Kemudian, pada Oktober 2023, Husen mengaku sempat mendapatkan informasi bahwa masih terdapat sisa konsinyasi senilai Rp17 miliar.
Bahkan, ia mengaku sempat diiming-imingi oleh pejabat BPN Depok dengan syarat tidak melakukan upaya hukum maupun protes.
"Saya diiming-imingi, jika saya diam dan tidak melakukan apapun akan diberikan sejumlah uang. Atas kejadian tersebut saya dan keluarga sangat dirugikan secara materil dan imateril, sehingga kami melakukan pelaporan di Mabes Polri untuk mendapatkan keadilan untuk saya dan keluarga," tegasnya.

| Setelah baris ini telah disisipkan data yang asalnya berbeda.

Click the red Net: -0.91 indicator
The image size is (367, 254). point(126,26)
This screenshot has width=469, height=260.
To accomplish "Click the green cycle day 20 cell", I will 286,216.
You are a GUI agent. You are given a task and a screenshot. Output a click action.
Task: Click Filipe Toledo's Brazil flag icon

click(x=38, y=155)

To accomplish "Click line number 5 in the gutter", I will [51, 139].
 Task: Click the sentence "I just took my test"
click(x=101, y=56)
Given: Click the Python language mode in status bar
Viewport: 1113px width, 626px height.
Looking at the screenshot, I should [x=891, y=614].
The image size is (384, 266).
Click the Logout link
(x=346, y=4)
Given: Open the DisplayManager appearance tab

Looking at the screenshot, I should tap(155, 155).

Husen mengatakan, salah satunya yang ia laporkan dalam kasus ini adalah Direktur PT Megapolitan, Lora Melani Lowas Barak Rimba.

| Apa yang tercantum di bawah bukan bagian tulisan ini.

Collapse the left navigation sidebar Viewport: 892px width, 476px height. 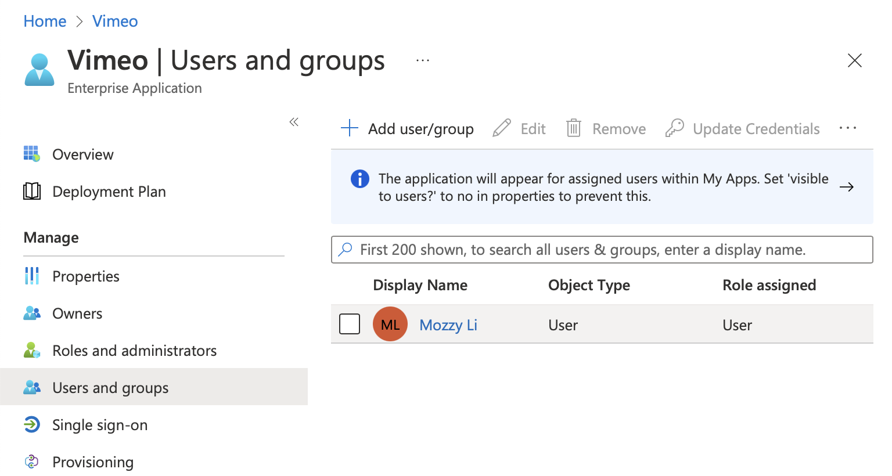[294, 122]
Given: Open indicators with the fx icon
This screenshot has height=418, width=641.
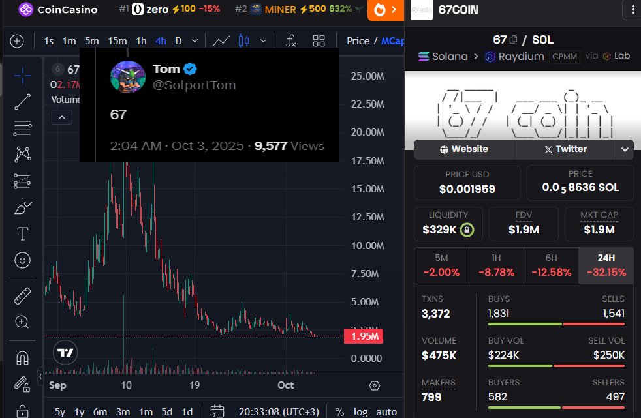Looking at the screenshot, I should click(290, 40).
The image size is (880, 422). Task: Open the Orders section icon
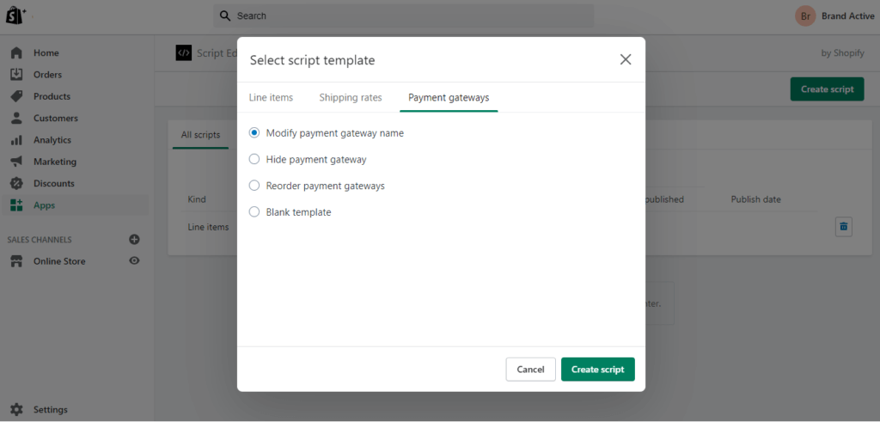click(16, 75)
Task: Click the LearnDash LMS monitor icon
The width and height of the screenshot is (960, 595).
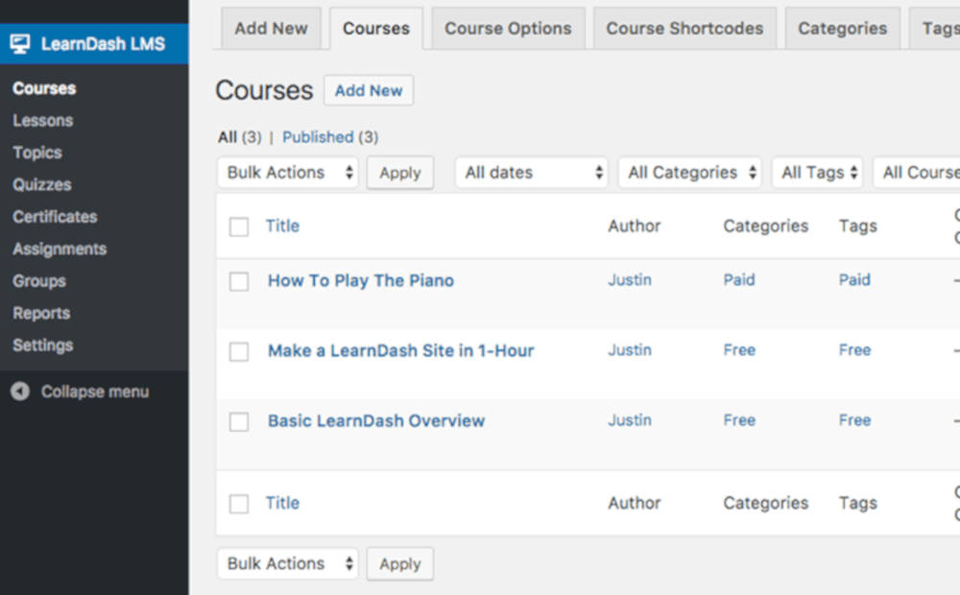Action: [20, 43]
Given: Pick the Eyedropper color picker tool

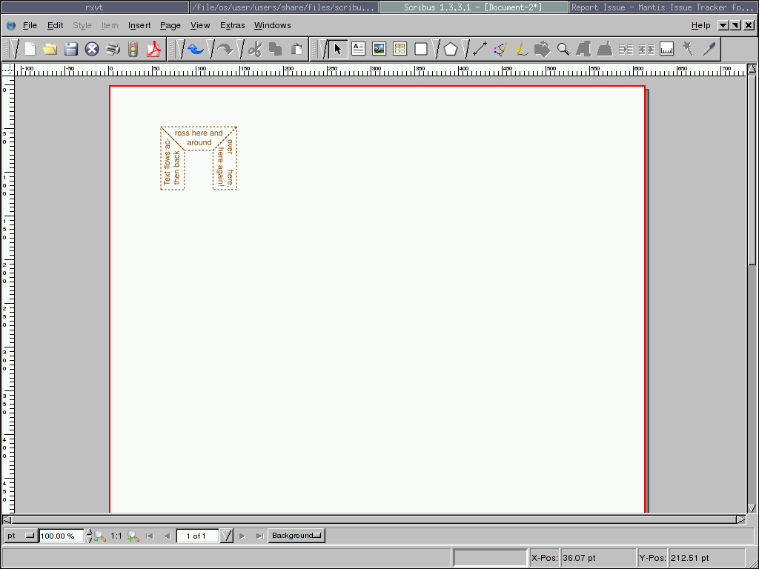Looking at the screenshot, I should coord(709,50).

Kemudian, dia juga melaporkan sejumlah nama yang diduga ikut andil membuat carut marut permasalahan tanah ini, di antaranya Sunaryo Pranoto, Almaini mantan Kepala BPN Depok, dan M. Reza yang saat itu menjabat sebagai Lurah Krukut.
Menurut Husen, Reza selaku lurah saat itu diduga telah membuat dua surat kepemilikan tanah tanah yakni kepada Sunaryo Pranoto dan PT Megapolitan.
"Padahal ada tanah milik almarhum Naman dan Sainah yang diklaim oleh keduanya," kata Husen.
Dirinya mengancam, bakal ada banyak pihak yang akan terseret dalam kasus dugaan tindak pidana pemalsuan surat, penggelapan dan tindak pidana pencucian uang (TPPU).
Saat ini kasus tersebut tengah dalam penyelidikan Mabes Polri dengan Nomor SP.Lidik/743/II/RES.1.9/2024/Dittipidum tanggal 5 Februari 2024.